_Source_
Fluco straps are another of my favourite this matt croco was only 14 quid from nick at uk watch straps. Fluco are handmade german straps and great quality especially for less than 20 quid. I thought of putting it on another di moddel lizard like my old skyliner as they are a nice strap. But keeping things period i think lizard was a 1960s fashion and by the 70s croco was in. The bolder pattern certainly goes well with the confident no nonsense styling of the king seiko.
























Sent from my SM-J320FN using Tapatalk


----------



## badgersdad (May 16, 2014)

Nigelp said:


> Fluco straps are another of my favourite this matt croco was only 14 quid from nick at uk watch straps.


 That's a great strap. The lizard was a bit too shiny for my liking, so I hunted around for some thinner to knock it back with. All I could find was a little bottle of homemade palinka (Hungarian schnapps) given to us by my wife's uncle. Little bit of that on a cotton wool pad and I soon wiped the top of the gloss coat off leaving it semi-shiny.

Tastes alright too. Goodness knows what it does to your stomach. :wacko:


----------



## Boots (Sep 22, 2018)

_Request a_
Return everything in the watch strap thread from "That's a great" down to "(Sep 22, 2018)", copied word for word.
The watch strap thread and the listing come from unrelated sources.

_Records for this exercise_
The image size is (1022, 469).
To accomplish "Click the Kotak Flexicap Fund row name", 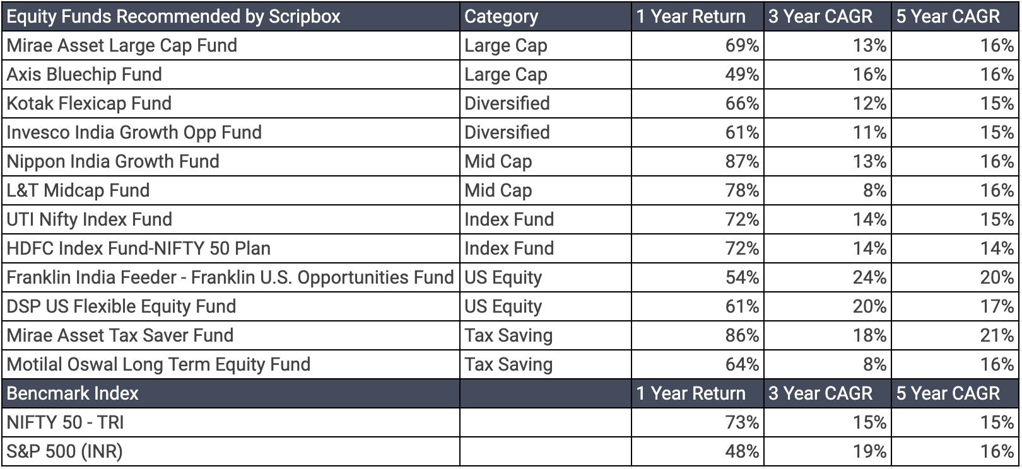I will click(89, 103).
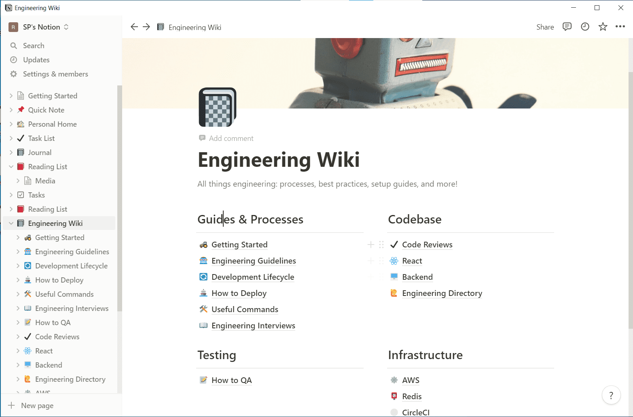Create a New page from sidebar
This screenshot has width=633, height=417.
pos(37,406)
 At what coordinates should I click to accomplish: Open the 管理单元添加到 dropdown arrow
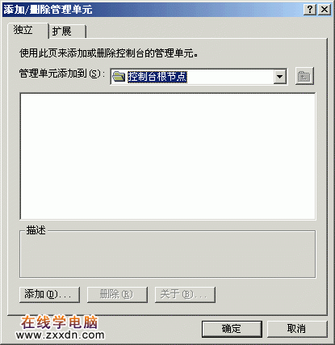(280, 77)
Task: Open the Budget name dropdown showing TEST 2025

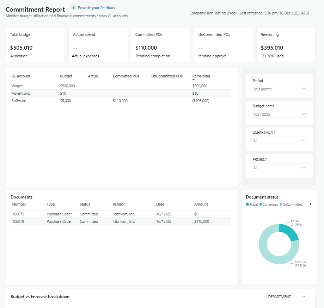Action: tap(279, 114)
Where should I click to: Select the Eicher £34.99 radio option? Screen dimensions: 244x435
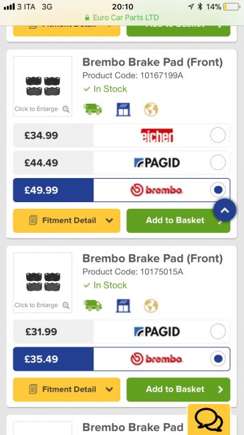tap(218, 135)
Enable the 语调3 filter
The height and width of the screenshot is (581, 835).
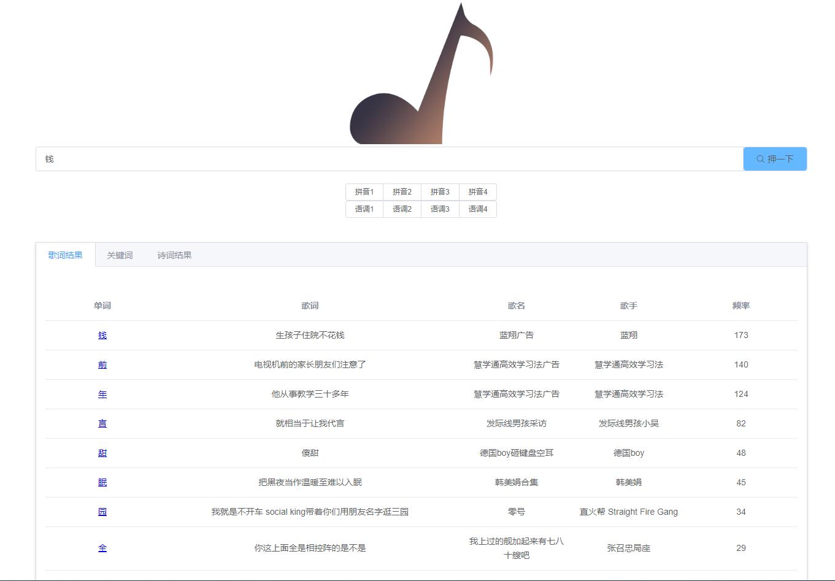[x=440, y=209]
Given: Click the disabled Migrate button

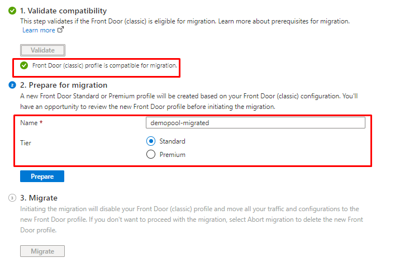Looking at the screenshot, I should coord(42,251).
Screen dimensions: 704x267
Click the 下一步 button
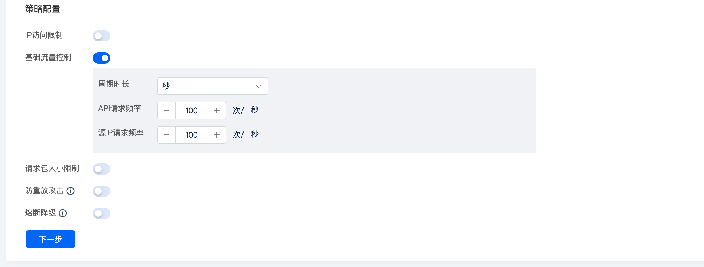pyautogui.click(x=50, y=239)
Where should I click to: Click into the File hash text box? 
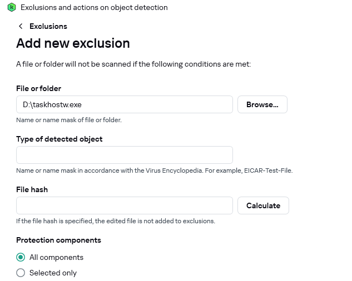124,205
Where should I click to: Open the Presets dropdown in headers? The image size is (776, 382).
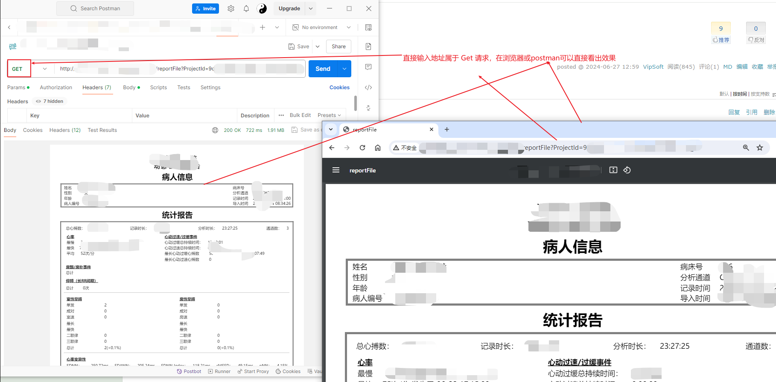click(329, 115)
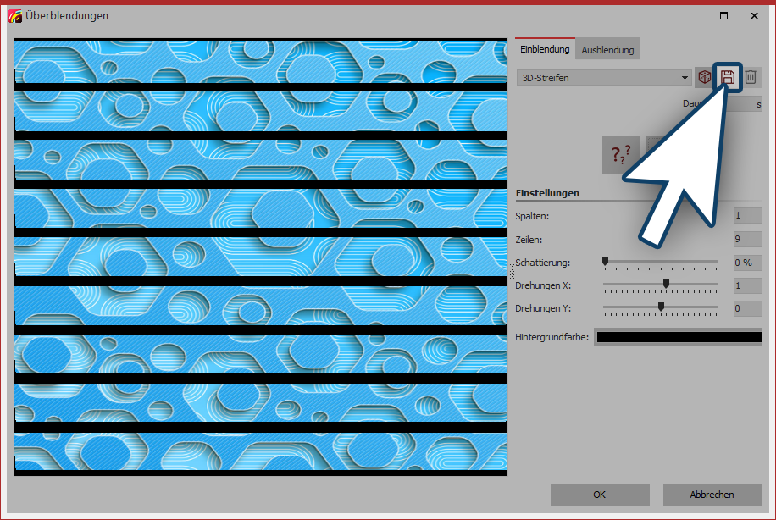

* * *

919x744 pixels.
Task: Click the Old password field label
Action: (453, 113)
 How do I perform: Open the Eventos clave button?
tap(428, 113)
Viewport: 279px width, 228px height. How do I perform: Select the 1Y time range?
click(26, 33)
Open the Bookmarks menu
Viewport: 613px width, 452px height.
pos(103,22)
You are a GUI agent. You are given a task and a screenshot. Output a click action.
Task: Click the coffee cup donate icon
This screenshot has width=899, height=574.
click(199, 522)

--

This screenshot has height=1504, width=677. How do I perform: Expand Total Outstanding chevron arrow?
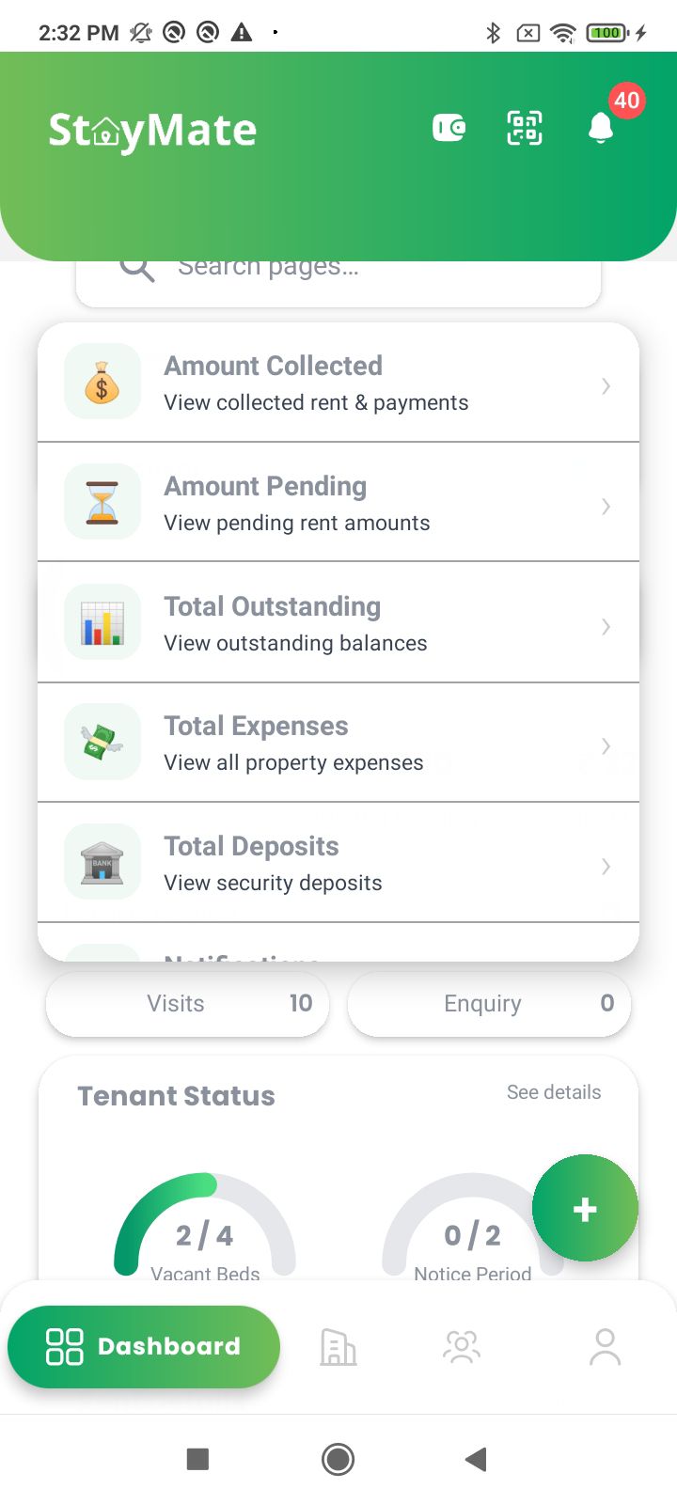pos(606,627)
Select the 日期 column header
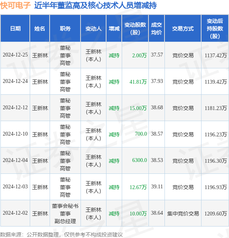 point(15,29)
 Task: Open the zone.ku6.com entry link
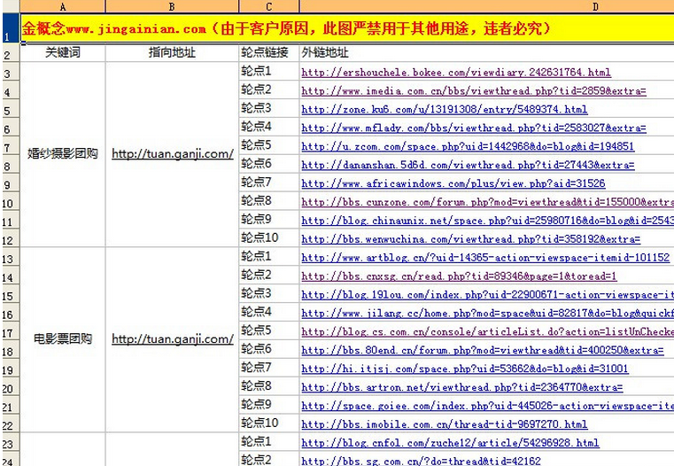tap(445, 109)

_Request b_
Please output as a JSON list of strings, one string per line, everything in the listing from the line containing "Where should I click to: Click" down to the line containing "click(329, 115)", both included. Skip blank lines, and leave the pictures out.

_Written answer a_
That's a great strap. The lizard was a bit too shiny for my liking, so I hunted around for some thinner to knock it back with. All I could find was a little bottle of homemade palinka (Hungarian schnapps) given to us by my wife's uncle. Little bit of that on a cotton wool pad and I soon wiped the top of the gloss coat off leaving it semi-shiny.

Tastes alright too. Goodness knows what it does to your stomach. :wacko:


----------



## Boots (Sep 22, 2018)

_Written answer b_
[
  "Where should I click to: Click into the File hash text box? ",
  "124,205",
  "Where should I click to: Open the Presets dropdown in headers? The image size is (776, 382).",
  "click(329, 115)"
]